TASK.
Where a line below includes the word "Select", copy that line.

[Saved data entries]
□ □ □ □

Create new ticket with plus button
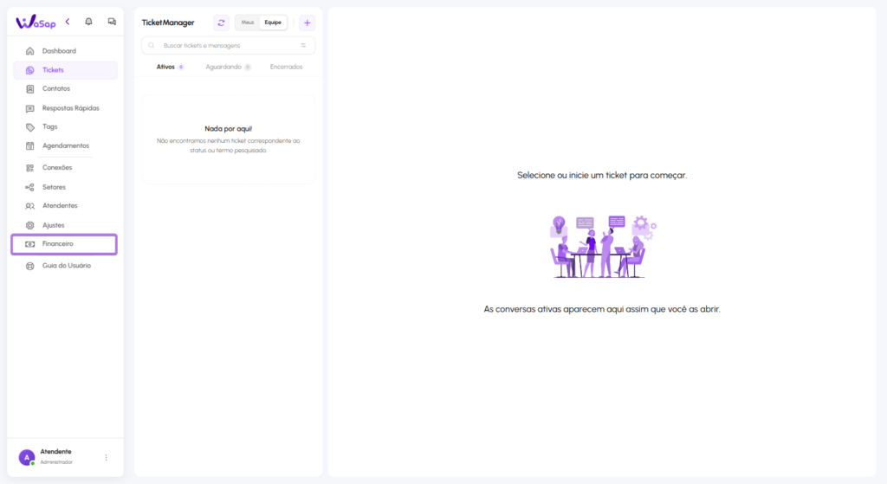 click(x=307, y=23)
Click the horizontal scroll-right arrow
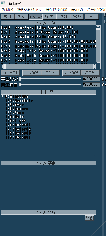This screenshot has height=236, width=106. (95, 66)
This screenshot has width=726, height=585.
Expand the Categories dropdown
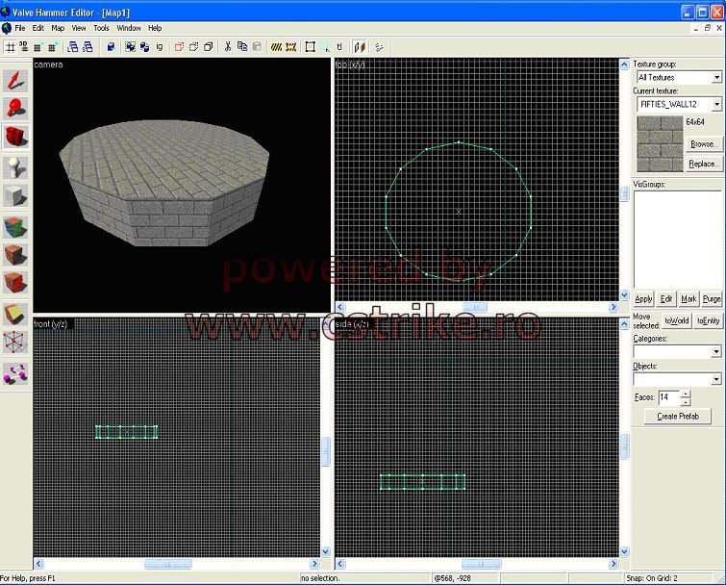[716, 352]
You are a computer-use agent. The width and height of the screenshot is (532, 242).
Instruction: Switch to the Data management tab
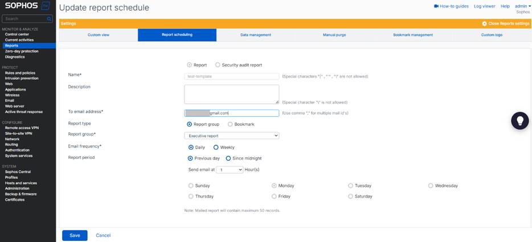pos(256,35)
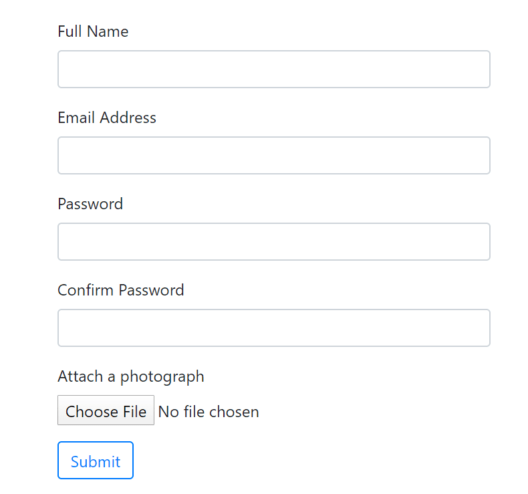Focus the Email Address text box

[273, 155]
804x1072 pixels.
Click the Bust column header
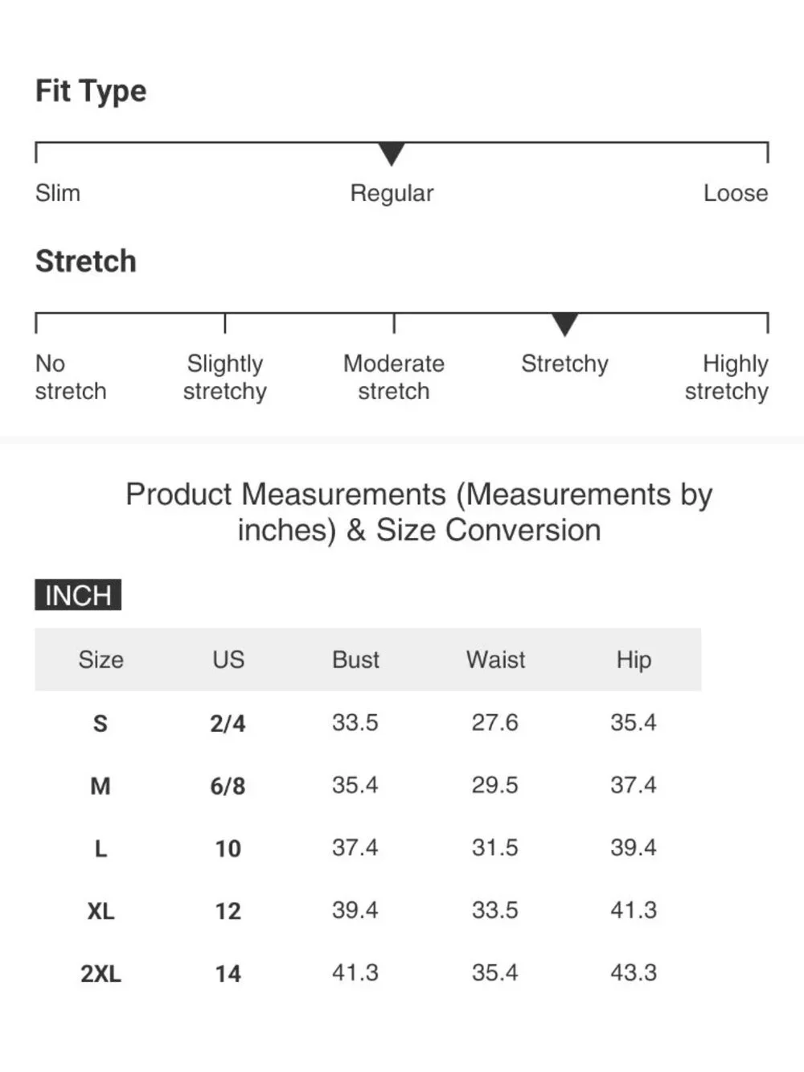tap(355, 659)
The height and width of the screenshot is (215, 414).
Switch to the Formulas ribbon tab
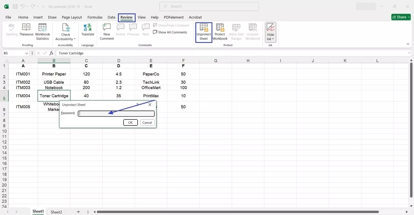(95, 17)
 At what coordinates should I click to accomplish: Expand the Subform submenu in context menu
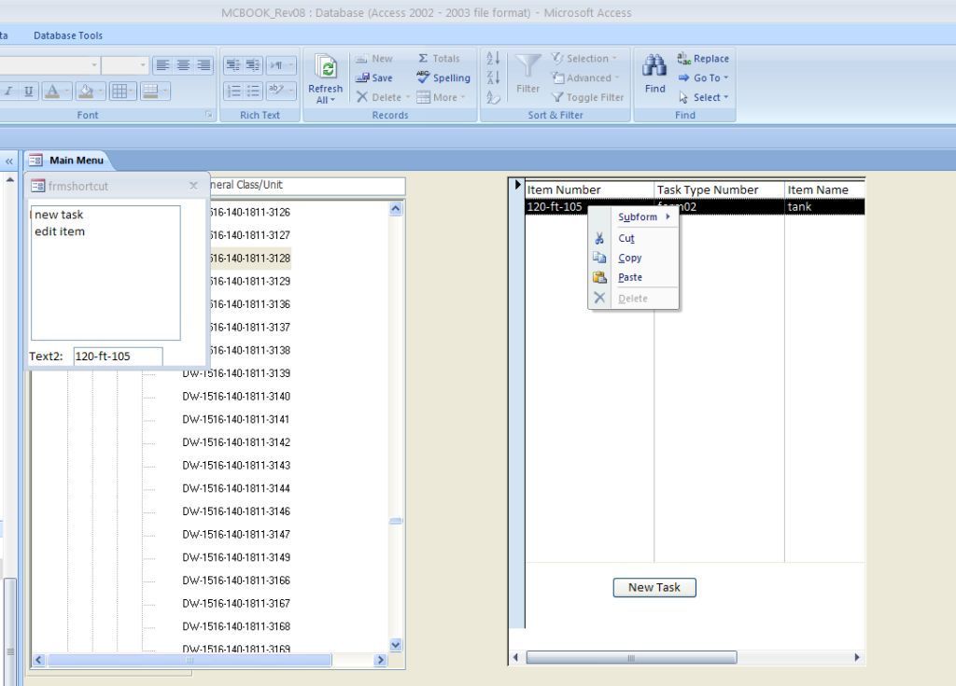tap(643, 217)
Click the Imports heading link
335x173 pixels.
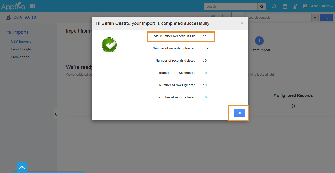pos(21,32)
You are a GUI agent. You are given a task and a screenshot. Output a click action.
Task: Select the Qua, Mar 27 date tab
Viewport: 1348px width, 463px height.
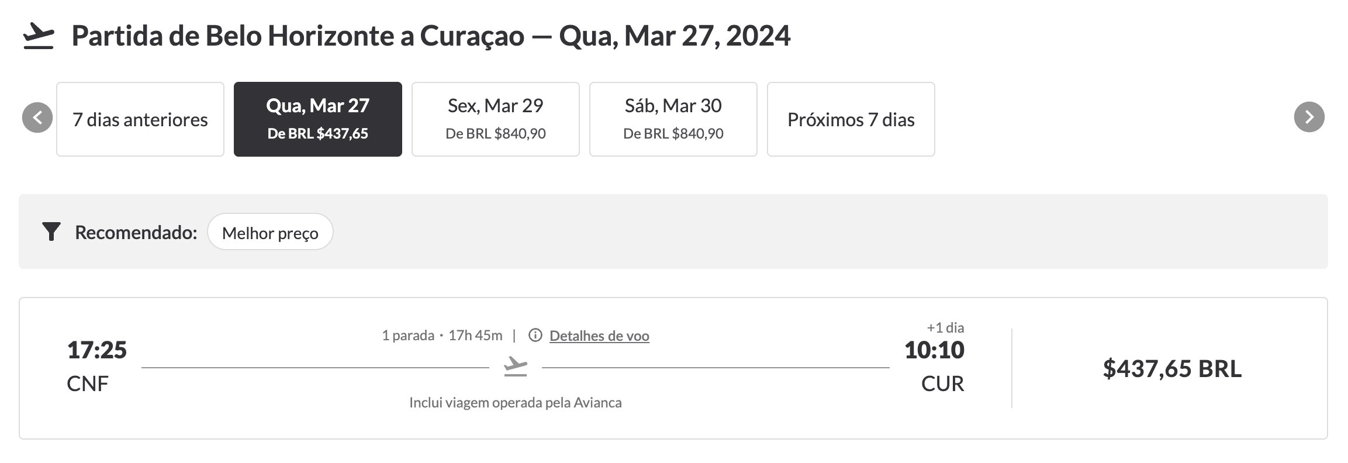tap(318, 119)
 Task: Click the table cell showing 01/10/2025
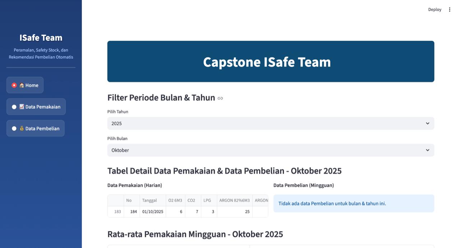click(152, 211)
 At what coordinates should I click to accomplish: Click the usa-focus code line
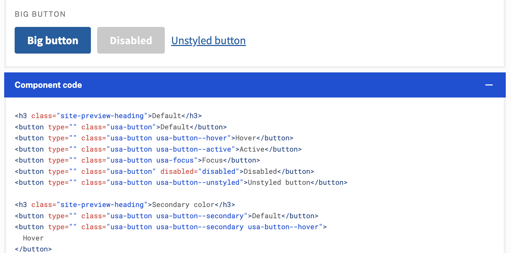click(137, 160)
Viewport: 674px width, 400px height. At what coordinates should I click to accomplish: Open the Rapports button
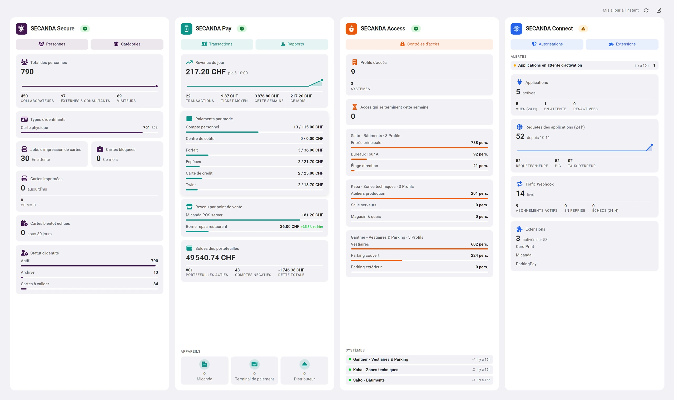coord(292,44)
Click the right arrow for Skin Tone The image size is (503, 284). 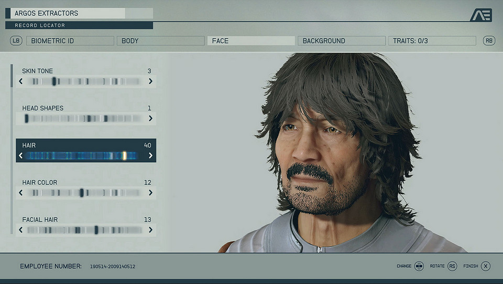point(151,81)
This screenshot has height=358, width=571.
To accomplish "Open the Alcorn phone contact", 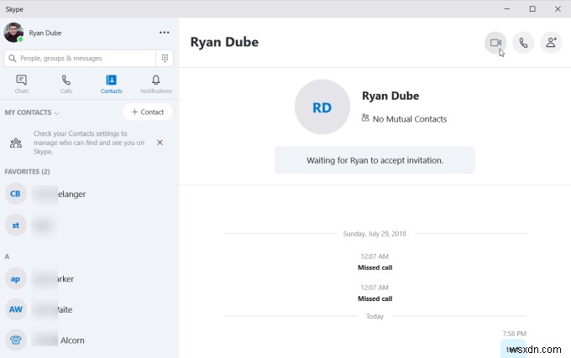I will pos(15,340).
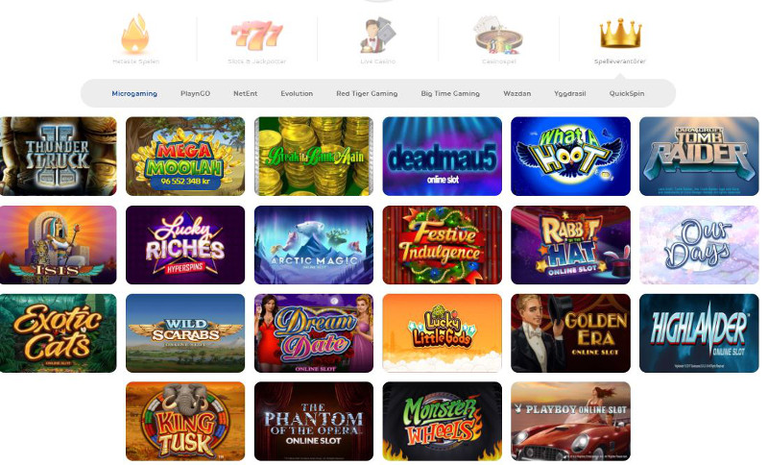Choose the roulette Casinospel icon
The height and width of the screenshot is (465, 768).
pyautogui.click(x=498, y=36)
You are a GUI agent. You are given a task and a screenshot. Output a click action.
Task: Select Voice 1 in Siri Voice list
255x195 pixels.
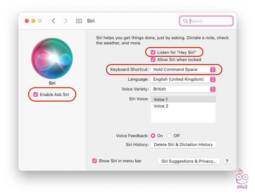pyautogui.click(x=161, y=99)
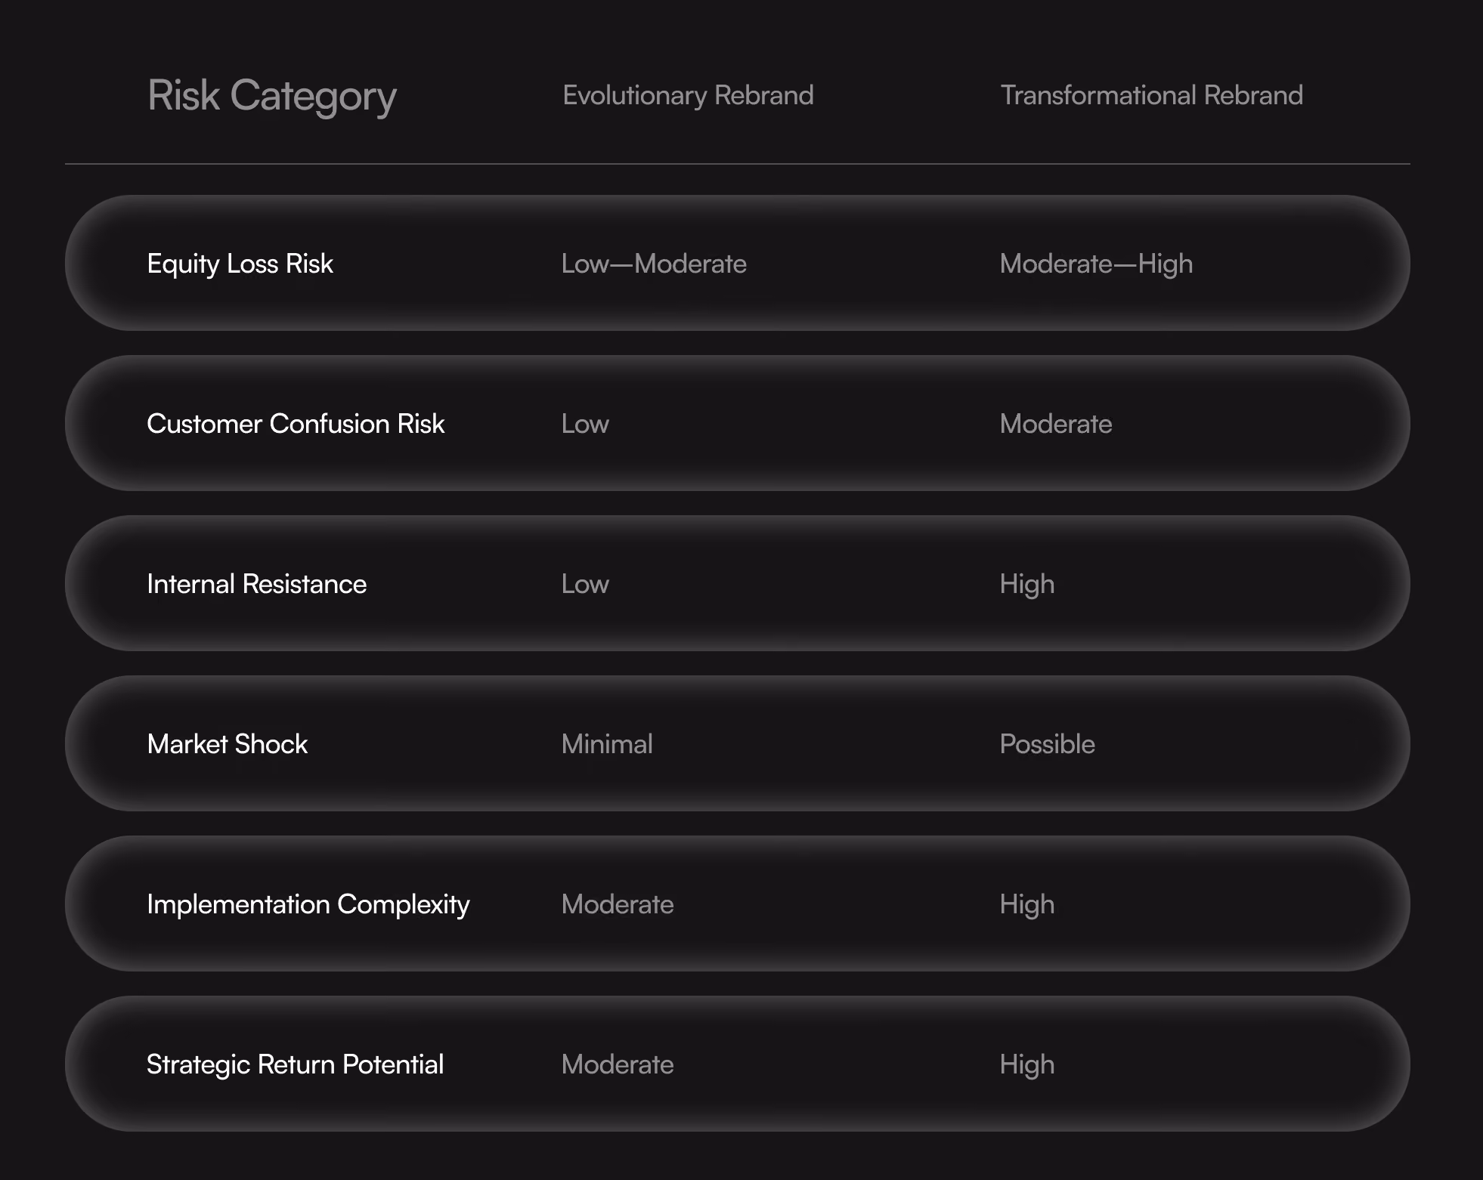The height and width of the screenshot is (1180, 1483).
Task: Click Low in Internal Resistance row
Action: 585,584
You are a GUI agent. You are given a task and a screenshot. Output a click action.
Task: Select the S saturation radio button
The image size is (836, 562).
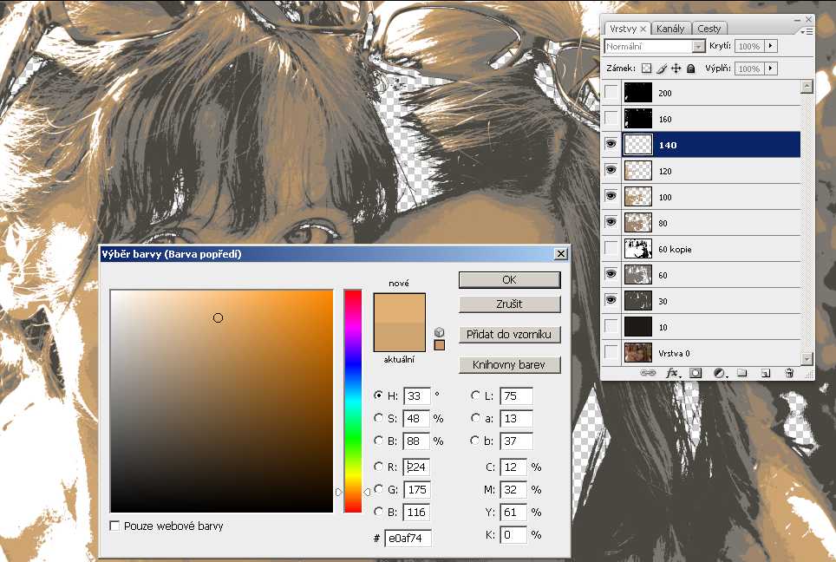point(378,418)
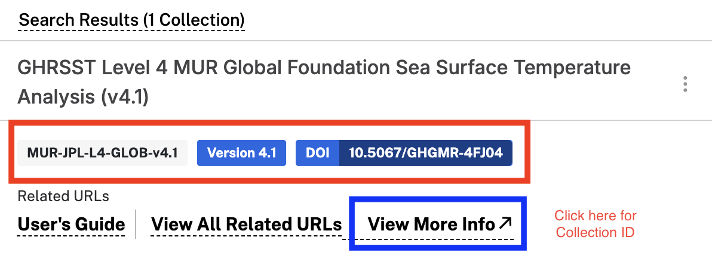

□ □ □ □

TASK ANSWER.
Task: Select the Qua, Mar 27 date tab
Task: Select Voice 1 in Siri Voice list
Task: Select the S saturation radio button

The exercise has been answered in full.